▶ **Supplied text**
+---+
Migrating to Xcode 8

This is a somewhat chronological sequence of various issues I encountered when updating our CI server to work (again) with Xcode 8.

1. Broken Code Signing

Xcode 8 set out to fix one of the major tool annoyances that developers encounter: code signing. The “Fix issue” button has been removed and automatic code signing has been overhauled. You can enable it with a simple checkbox (which will trigger Xcode to generate provisioning profiles automatically):

However, this option is not compatible with xcodebuild. I haven’t dug into the details, but when this option is checked you need to be signed into a development team so I believe the feature cannot be used on a CI machine from the command line.

Other folks ran into this issue as well. You can just disable automatic code signing and select specific profiles as mentioned in the fastlane codesigning docs.

However, this approach is not compatible with our current build configuration. We create various different PlanGrid builds (daily, release candidates, etc.) with slightly different configurations. As part of these configurations we change the bundle identifier to allow multiple builds to be installed on a device side by side.
+---+
▶ **Listed entries**
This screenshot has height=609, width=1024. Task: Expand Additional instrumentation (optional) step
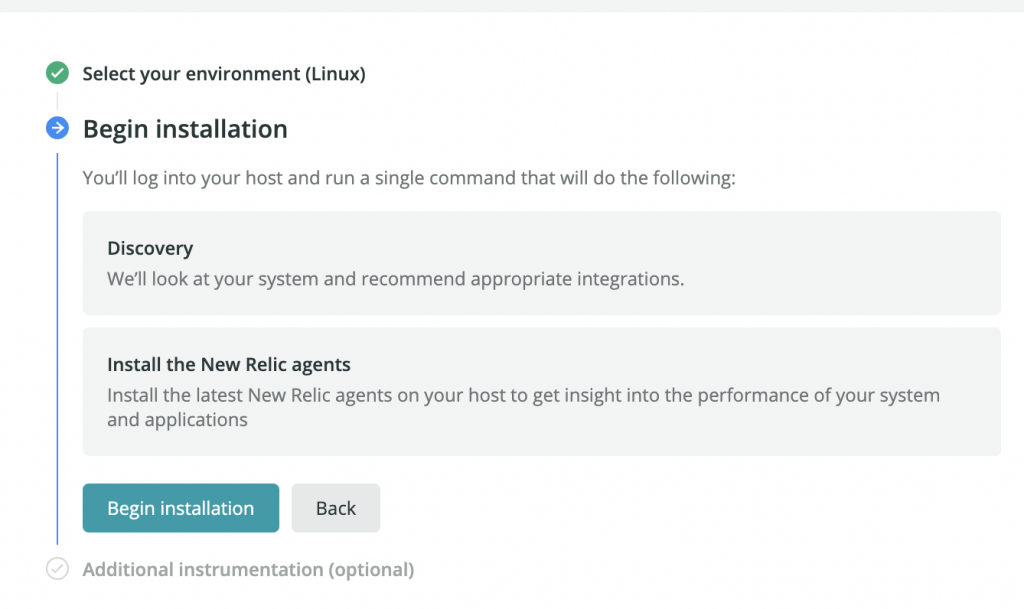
+---+
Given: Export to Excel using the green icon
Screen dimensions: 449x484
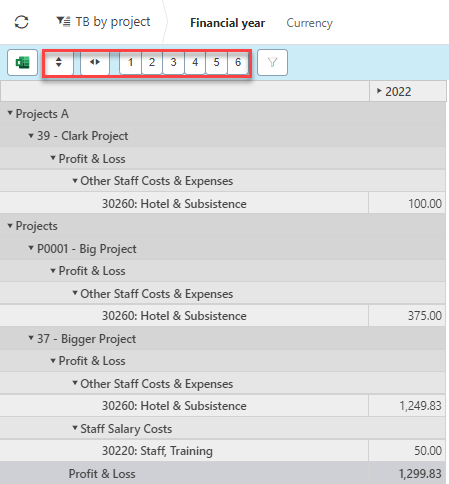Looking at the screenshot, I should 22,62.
+---+
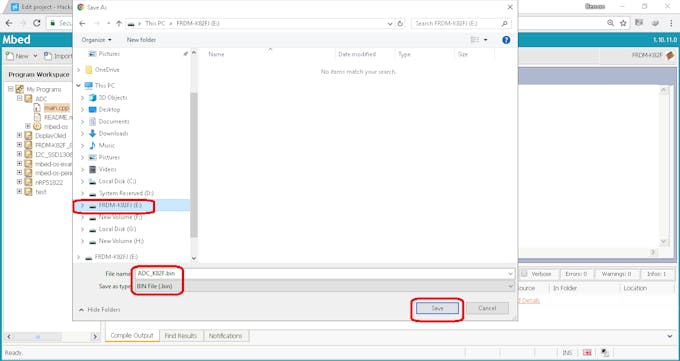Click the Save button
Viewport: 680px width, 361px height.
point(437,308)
+---+
▶ **Exercise brief**
Summarize the Xcode 8 migration text above in two sentences.

▶ **Finished task**
Updating a CI server to work with Xcode 8 brought several issues, the first being code signing. Xcode 8's new automatic code signing checkbox doesn't work with xcodebuild, and the usual fix of turning it off and picking specific profiles clashes with how PlanGrid's builds change the bundle identifier so several builds can sit side by side on one device.